Aku mengambil bungkusan mika kue itu dan memberikannya kepadanya.
"Ini dik," kataku sambil tersenyum.
Yang membuat aku terkejut kemudian dia masih berkata lagi. "Nasi bu.. aku minta nasi....," katanya.
Astagfirullah, aku merasa heran dalam hati. Tapi aku mencoba untuk tersenyum.
"Itu kan sama aja. Itu enak kok, dimakan saja," kataku.
Walaupun memang aku merasa kasihan, dia mungkin belum makan nasi seharian. Tapi pikirku setidaknya kue itu bisa untuk melepas laparnya.
"Nasi buu, aku minta nasii....," katanya lagi.
"
Aku bingung. Mana aku bawa nasi sebutirpun. Bekal Ica pun sudah habis dan tidak ada yang bisa diberikan.
"Udah itu saja, Ibu ndak punya. Itu ndak mau kah?" Aku bertanya karena posisi tangannya yang memegang koran itulah yang memegang bungkusan kue itu dengan tidak erat.
"Ndak bu, nasi bu..," katanya lagi.
Aku melihat ke arah lampu lalin, ternyata sudah hijau. Alamat aku harus berjalan. Aku tersenyum saja kepada anak itu, karena sudah tidak bisa lagi aku melakukan sesuatu. Toh meskipun dia tidak mau kue itu, tidak mungkin aku mengambilnya kembali. Aku berpikir mungkin nanti juga dimakan.
Yang mengejutkan aku kemudian, dia membanting bungkusan kue itu ke jalan aspal. Dan belum cukup itu, ditendangnya bungkusan itu sampai isinya berhamburan di jalan raya.
Terkesiap darahku rasanya sampai ke ubun-ubun. Bukan, bukan marah. Meskipun yang ditendangnya itu adalah jerihpayahku semalaman, bahkan tepatnya seharian mengerjakan bersama Ica-ku, seloyang kecil demi seloyang kecil.

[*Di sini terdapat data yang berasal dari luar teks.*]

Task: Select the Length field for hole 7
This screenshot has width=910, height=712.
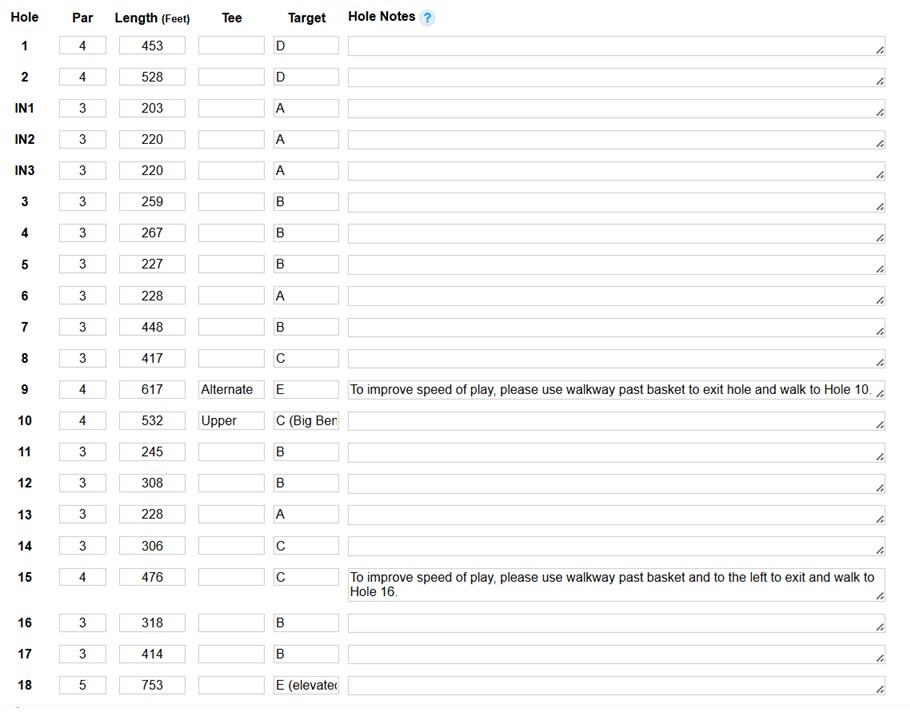Action: pos(152,327)
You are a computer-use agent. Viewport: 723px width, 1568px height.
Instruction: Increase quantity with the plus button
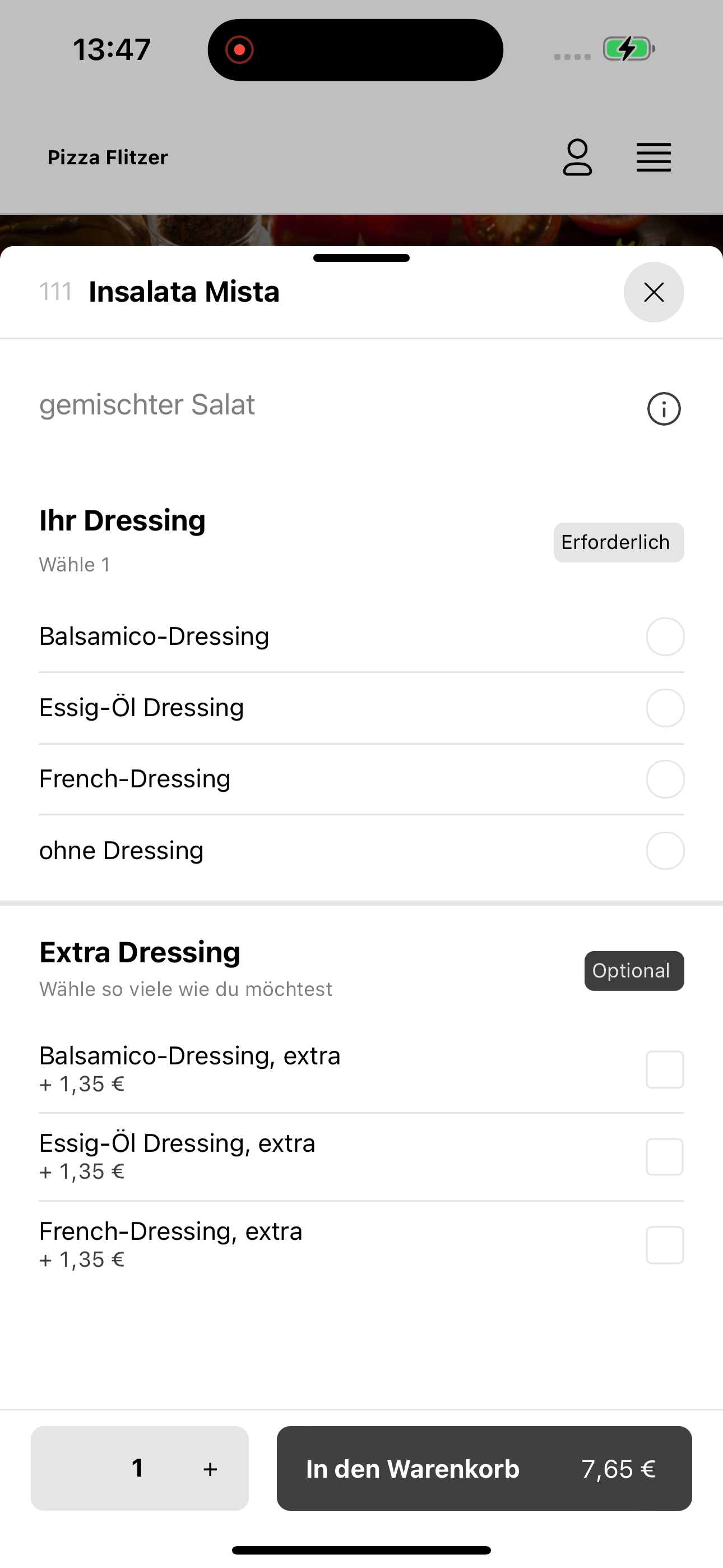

Yang lebih mengejutkan aku, hatiku, jiwaku dan seluruh panca inderaku adalah betapa ia tidak menghargai sebuah pemberian. Di saat dia merasa kurang, di saat anak ini sudah meminta kepada orang lain, dia tidak merasa perlu menghargai sebuah pemberian yang tidak sesuai dengan keinginannya.
Bahkan koran-koran yang dipeluknya pun terdiam saja tanpa pernah dijajakan, entah tidak laku atau dia kurang berusaha, yang jelas waktu berlalu membawa berita-berita itu menjadi basi.

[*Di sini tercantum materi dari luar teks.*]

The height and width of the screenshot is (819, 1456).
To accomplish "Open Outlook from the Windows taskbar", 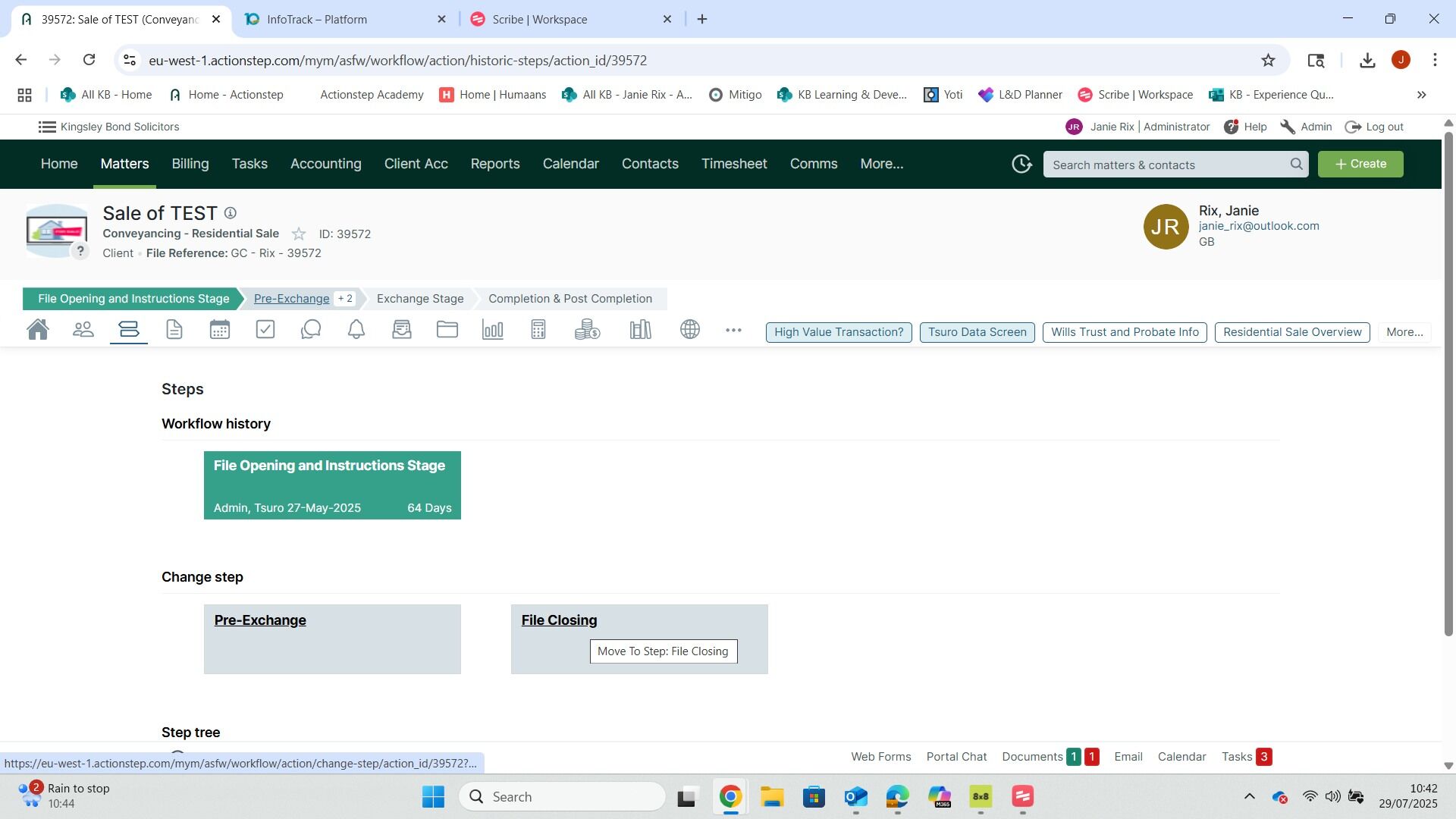I will tap(855, 797).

Dia memilih meminta-minta daripada berusaha dengan halal, berdagang koran.
Dan dia memilih membuang pemberian yang sedikit karena tidak sesuai dengan apa yang dimintanya.
Bagaimana dengan uang seribu tadi? Dia juga masih merasa kurang.

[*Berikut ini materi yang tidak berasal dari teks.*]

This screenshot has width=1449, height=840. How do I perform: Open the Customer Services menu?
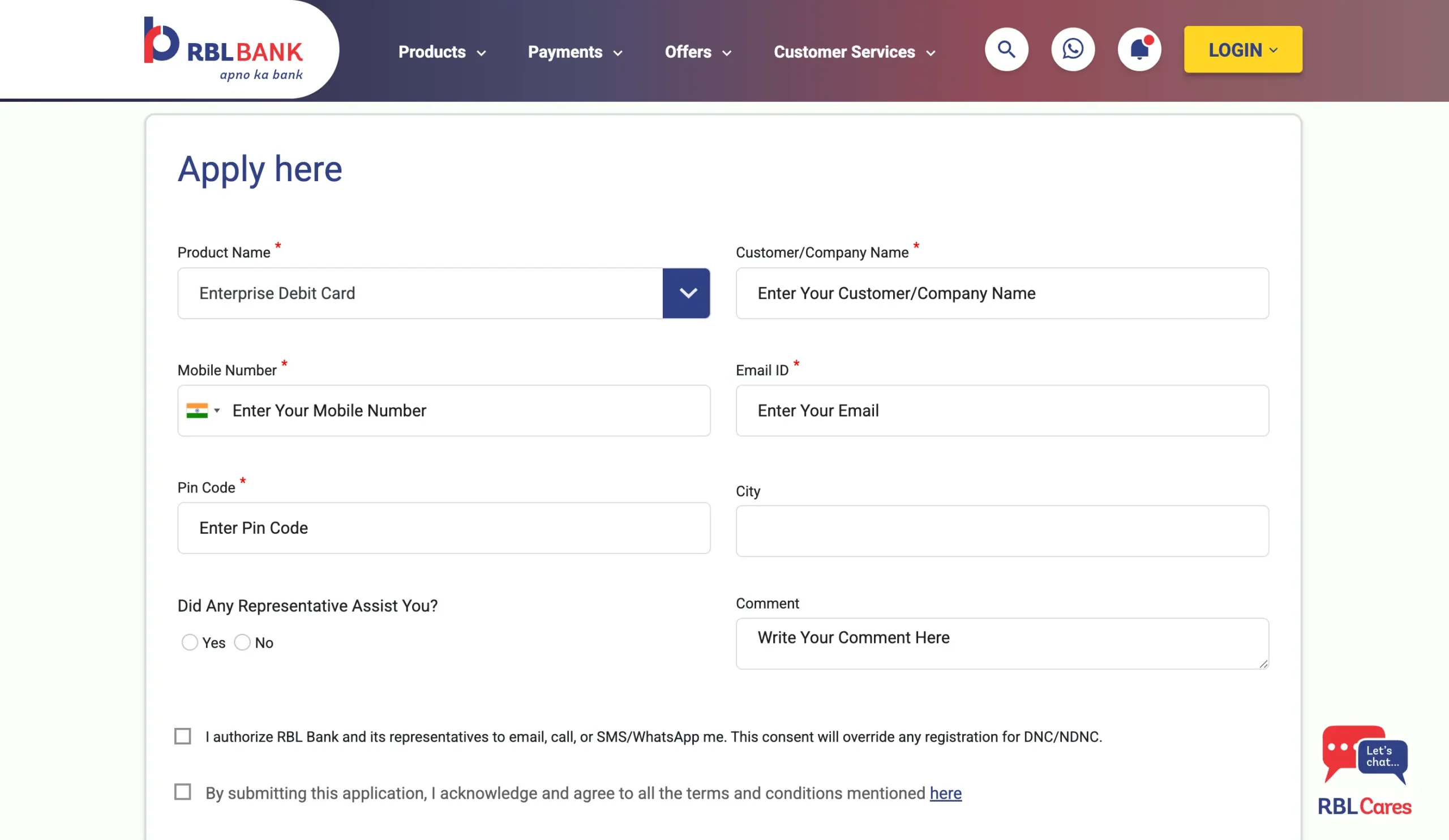tap(854, 52)
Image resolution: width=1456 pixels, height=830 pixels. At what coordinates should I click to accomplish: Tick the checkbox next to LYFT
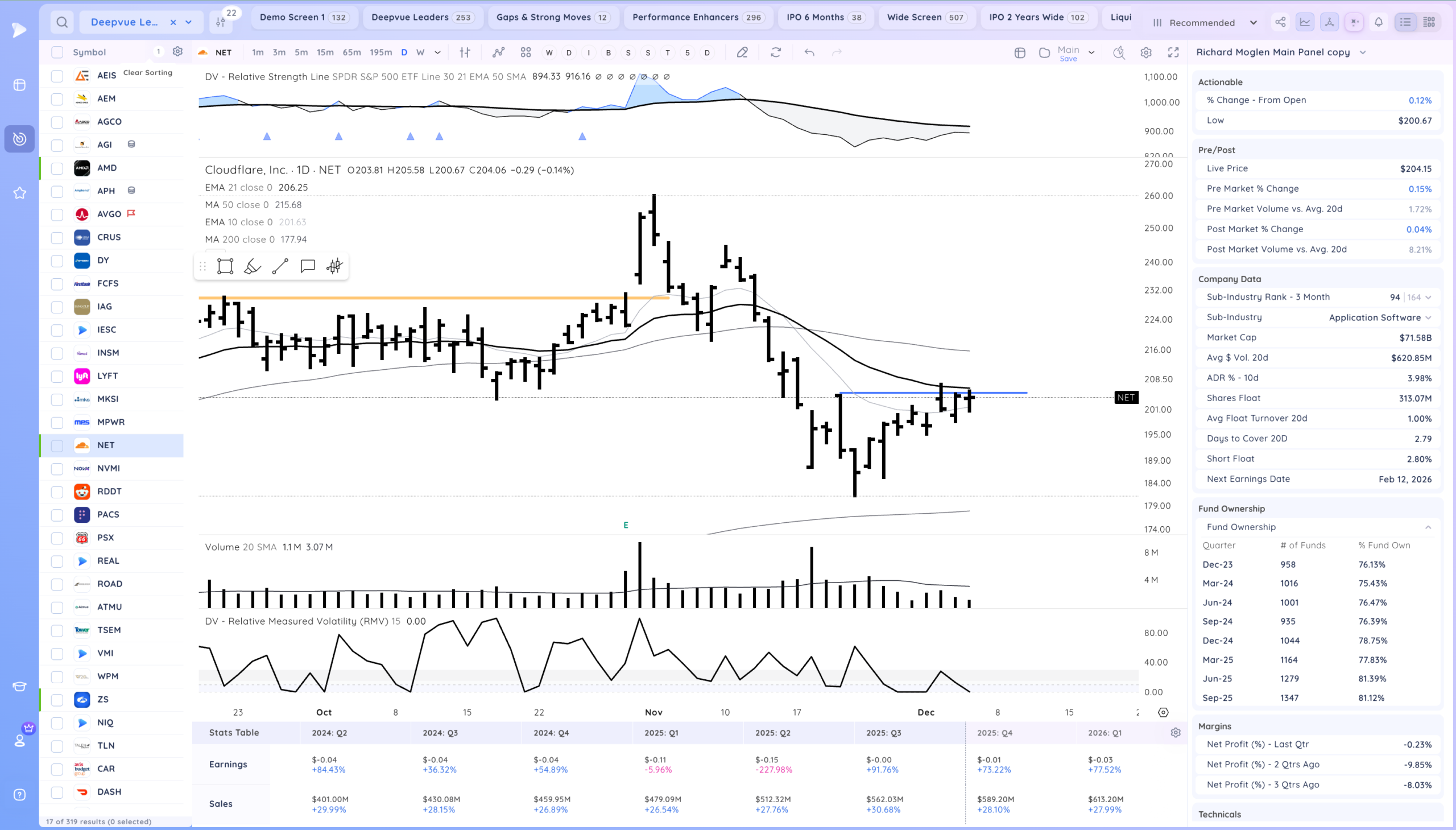(57, 376)
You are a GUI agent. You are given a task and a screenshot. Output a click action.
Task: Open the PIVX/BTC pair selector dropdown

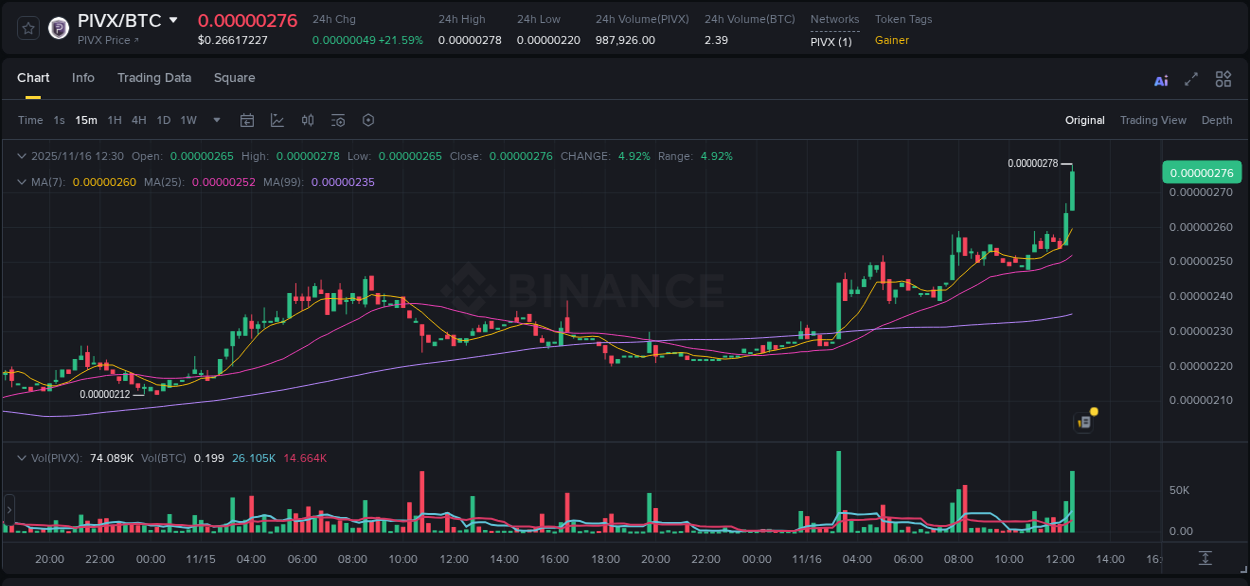pyautogui.click(x=173, y=19)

Sedih dalam hatiku yang menguasai lebih besar daripada rasa marah atas terbuangnya hasil kerja kerasku itu. Walau jauh di dalam hati aku terbayang wajah sahabat-sahabatku yang baru tadi pagi berkumpul dan tertawa bersama sambil memakan kue buatanku itu. Sedihku muncul tak terkira, karena ternyata bahwa sahabat-sahabatku itu yang orang berkecukupan semua begitu menghargai jerih payah orang lain.
Sementara seseorang yang melabeli dirinya sebagai orang papa, orang tak punya, membuang-buang sedikit rejeki yang diberikan orang lain.
Apakah orang miskin, yang menyebut dirinya kekurangan, bisa begitu sombongnya hingga bisa melakukan apapun yang disukainya sebagai kaum marginal? Apakah dia bisa sebegitu mudahnya menunjukkan jati dirinya sebagai orang yang kekurangan dengan menempatkan dirinya dan membuat dirinya memelas, tapi tak bisa menghargai sedikitpun pemberian orang lain?
Sudah dua kali aku bertemu dengan, orang yang menyatakan dirinya kurang mampu, tapi dibantu sombong. Aku terkejut dengan fenomena ini. Ini orangnya, atau sedang jamannya begini? Aku tidak habis pikir.. apa yang mereka cari. Apa yang mereka mau buktikan.. Usahalah dengan semaksimalnya.. baru bila tidak bisa katakan tolong..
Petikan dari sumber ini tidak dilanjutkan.